● **ESTRATTO DELLA PAGINA**:
________________________

1- SE GARIMBERTI E IL CDA VOGLIONO SOSTITUIRE MINZO DEVONO VOTARE UNA DELIBERA IN TAL SENSO. LA SCORCIATOIA ATTRAVERSO UN PROVVEDIMENTO DISCIPLINARE DEL DG LEI È FUORI DALLE NORME. IL DG PUÒ DI SUO DARE A MINZO FINO AD UN MASSIMO DI 10 GIORNI DI SOSPENSIONE, COME FECE A SUO TEMPO SADO-MASI CON SANTORO 2- E NON È VERO CHE IL DG PUÒ TOGLIERE L’INCARICO A MINZO APPLICANDO IN VIA ESTENSIVA LA LEGGE DEL 2001 SUL PUBBLICO IMPIEGO. ALLORA IL SUCCESSORE DEL DIRETTORISSIMO SI DOVREBBE TROVARE PER CONCORSO PUBBLICO (SAI LE RISATE!) 3- COSA RESTA DEL TGMINZO: NOTIZIE SCOMPARSE, ASCOLTI AI MININI, LITI IN REDAZIONE 4- “SALTANO I DIRETTORI”, COMMENTA UN VETERANO DI REDAZIONE, “S'INFRANGONO LE ALLEANZE, MA AL TG1 TRIONFA SEMPRE LA MEDESIMA QUALITÀ: L'ARTE DI ADATTARSI…” 5- OLTRE AI SOLITI NOMI NOTI CHE GIRANO PER IL POST-MINZO (ORFEO, CALABRESI, PREZIOSI, MACCARI, SORGI, ETC), MIELI LANCIA IL NOME DI MASSIMO FRANCO, CORRIERE DELLA SERA

1- DAGOREPORT
I direttori dei TG in Rai sono nominati dal CDA su proposta del direttore generale. Secondo un principio generale del diritto positivo italiano "chi nomina revoca" (contrarius actus) quindi solo il CDA può togliere l'incarico a Minzo.

E non è vero che può farlo il DG applicando in via estensiva la legge del 2001 sul pubblico impiego che semplicemente e palesemente non è valida per la Rai anche perché se fosse valida allora il successore di Minzo si dovrebbe trovare per concorso pubblico o comunque con una "trattativa di pubblica evidenza" (sai le risate!).

Quindi se il presidente e il CDA Rai vogliono sostituire Minzo devono votare una delibera in tal senso. La scorciatoia attraverso un provvedimento disciplinare del DG è fuori dalle norme. Il DG può di suo dare a Minzo fino ad un massimo di 10 giorni di sospensione come fece a suo tempo Sado-Masi con Santoro.

PS - Oltre ai soliti nomi noti che girano per il post-Minzo (Orfeo, Calabresi, Preziosi, Maccari, Sorgi, etc), Paolino Mieli lancia il nome di Massimo Franco, notista del Corriere della Sera)

2- MAMMA RAI OFFRE A MINZO...
Da Lettera43.it -
L'offerta è di quelle che difficilmente si possono rifiutare: mantenimento dello stesso stipendio, 550 mila euro all'anno, conservazione del grado, direttore ad personam non facente funzione, alloggio di servizio a completa disposizione pagato dall'azienda, tanto a New York quanto a Parigi, auto di servizio con autista, nessun vincolo d'esclusiva in modo da poter conservare e ampliare le collaborazioni, più accessori e benefit vari.

________________________

● **DATI ESTRATTI**:
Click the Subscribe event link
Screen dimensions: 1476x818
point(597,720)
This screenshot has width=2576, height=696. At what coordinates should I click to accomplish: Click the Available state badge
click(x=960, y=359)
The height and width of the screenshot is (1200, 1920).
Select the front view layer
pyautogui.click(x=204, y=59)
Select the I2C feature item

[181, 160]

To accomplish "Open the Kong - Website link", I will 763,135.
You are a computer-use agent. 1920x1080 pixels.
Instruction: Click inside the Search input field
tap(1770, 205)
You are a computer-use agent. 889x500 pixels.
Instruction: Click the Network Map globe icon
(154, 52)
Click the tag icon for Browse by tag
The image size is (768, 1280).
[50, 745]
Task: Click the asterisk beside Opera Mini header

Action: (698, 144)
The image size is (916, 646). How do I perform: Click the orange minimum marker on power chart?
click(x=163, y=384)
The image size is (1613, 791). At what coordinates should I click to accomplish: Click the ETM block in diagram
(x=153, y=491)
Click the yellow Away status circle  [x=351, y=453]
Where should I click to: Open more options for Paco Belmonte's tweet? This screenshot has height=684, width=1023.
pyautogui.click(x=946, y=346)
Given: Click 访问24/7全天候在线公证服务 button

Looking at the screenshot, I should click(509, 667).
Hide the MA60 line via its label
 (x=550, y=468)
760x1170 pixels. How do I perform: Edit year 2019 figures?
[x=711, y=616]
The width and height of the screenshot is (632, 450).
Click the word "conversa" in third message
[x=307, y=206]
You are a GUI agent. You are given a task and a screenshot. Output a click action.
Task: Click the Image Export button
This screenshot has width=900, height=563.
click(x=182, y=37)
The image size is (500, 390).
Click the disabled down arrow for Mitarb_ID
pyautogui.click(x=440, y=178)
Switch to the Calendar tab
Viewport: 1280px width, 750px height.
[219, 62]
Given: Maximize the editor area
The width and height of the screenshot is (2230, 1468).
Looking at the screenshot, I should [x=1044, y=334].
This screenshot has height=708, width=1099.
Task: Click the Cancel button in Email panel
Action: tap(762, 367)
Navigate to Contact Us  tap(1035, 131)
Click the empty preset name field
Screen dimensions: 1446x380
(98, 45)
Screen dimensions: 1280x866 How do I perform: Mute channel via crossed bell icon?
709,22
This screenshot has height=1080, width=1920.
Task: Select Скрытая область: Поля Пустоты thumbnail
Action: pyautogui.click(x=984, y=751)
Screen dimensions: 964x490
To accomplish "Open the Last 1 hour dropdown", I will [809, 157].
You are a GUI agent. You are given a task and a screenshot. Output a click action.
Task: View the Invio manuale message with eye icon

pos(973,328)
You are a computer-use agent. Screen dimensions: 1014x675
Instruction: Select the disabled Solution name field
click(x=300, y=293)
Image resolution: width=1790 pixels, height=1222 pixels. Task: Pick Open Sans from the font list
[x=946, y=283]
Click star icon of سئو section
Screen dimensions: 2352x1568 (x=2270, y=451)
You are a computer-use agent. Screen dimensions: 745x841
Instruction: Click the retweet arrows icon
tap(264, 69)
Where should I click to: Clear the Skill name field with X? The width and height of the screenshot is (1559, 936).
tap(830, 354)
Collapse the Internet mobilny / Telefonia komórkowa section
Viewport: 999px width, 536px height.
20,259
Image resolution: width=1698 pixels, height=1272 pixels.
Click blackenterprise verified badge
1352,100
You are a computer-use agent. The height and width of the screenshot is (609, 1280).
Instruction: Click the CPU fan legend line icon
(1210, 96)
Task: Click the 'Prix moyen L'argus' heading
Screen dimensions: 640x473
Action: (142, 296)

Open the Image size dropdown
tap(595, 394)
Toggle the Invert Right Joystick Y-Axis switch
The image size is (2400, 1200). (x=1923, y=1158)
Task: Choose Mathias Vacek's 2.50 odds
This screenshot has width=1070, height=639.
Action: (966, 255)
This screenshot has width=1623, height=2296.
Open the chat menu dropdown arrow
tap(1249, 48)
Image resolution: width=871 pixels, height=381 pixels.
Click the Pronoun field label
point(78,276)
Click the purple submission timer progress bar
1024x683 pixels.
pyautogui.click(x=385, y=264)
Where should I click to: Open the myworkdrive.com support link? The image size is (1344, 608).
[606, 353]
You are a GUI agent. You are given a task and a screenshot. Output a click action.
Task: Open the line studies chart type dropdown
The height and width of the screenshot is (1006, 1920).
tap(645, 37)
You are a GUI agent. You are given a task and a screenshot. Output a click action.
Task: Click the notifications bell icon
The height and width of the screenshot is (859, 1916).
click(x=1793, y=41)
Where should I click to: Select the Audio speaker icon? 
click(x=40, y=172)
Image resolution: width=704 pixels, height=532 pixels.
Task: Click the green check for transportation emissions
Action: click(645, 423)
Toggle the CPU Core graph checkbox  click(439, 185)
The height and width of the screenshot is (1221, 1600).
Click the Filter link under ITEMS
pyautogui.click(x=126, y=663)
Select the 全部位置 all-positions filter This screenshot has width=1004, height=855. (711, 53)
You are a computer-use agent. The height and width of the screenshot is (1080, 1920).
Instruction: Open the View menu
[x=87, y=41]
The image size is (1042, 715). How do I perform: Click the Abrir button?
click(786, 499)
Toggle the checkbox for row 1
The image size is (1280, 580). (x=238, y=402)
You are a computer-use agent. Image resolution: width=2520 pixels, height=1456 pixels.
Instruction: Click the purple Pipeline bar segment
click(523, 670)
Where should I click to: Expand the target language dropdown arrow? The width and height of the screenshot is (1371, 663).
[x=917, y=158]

________________________

● **COMPITO DA SVOLGERE**:
Prosegui l'articolo sul dopo-Minzo al Tg1, riprendendo subito dopo l'ultima frase riportata. I dati non hanno alcun legame con l'articolo sul dopo-Minzo al Tg1.

● **RISULTATO DEL COMPITO**:
Tanto propone mamma Rai al direttore del Tg1, Augusto Minzolini, per abbandonare le telecamere. Un' operazione che Lorenza Lei, direttore generale di Viale Mazzini e Paolo Garimberti, presidente della medesima azienda, vorrebbero chiudere il prima possibile per il bene di tutti, dicono. Ma è giusto ricordare che a fine marzo scade il mandato dell'attuale consiglio di amministrazione e quello del direttore generale Rai. E sia la Lei sia Garimberti sono alla ricerca della conferma.

3- COSA RESTA DEL TG1 MENTRE L'IMPERO DELL'AUGUSTO DIRETTORE SEMBRA GIUNTO ALLA FINE
Riccardo Bocca per "l'Espresso"

Rinviato a giudizio. È la severa formula con cui è stata decapitata, martedì 6 dicembre, la direzione di Augusto Minzolini. Comunque finisca, il processo al grande capo del Tg1, rimarrà indelebile il pollice verso del gup, il giudice delle udienze preliminari Francesco Patrone, per il quale l'ex segugio di Montecitorio dovrà rispondere in tribunale di peculato. Sotto accusa, i circa 65 mila euro spesi in giro per il mondo (e in gran parte restituiti) con carta di credito aziendale.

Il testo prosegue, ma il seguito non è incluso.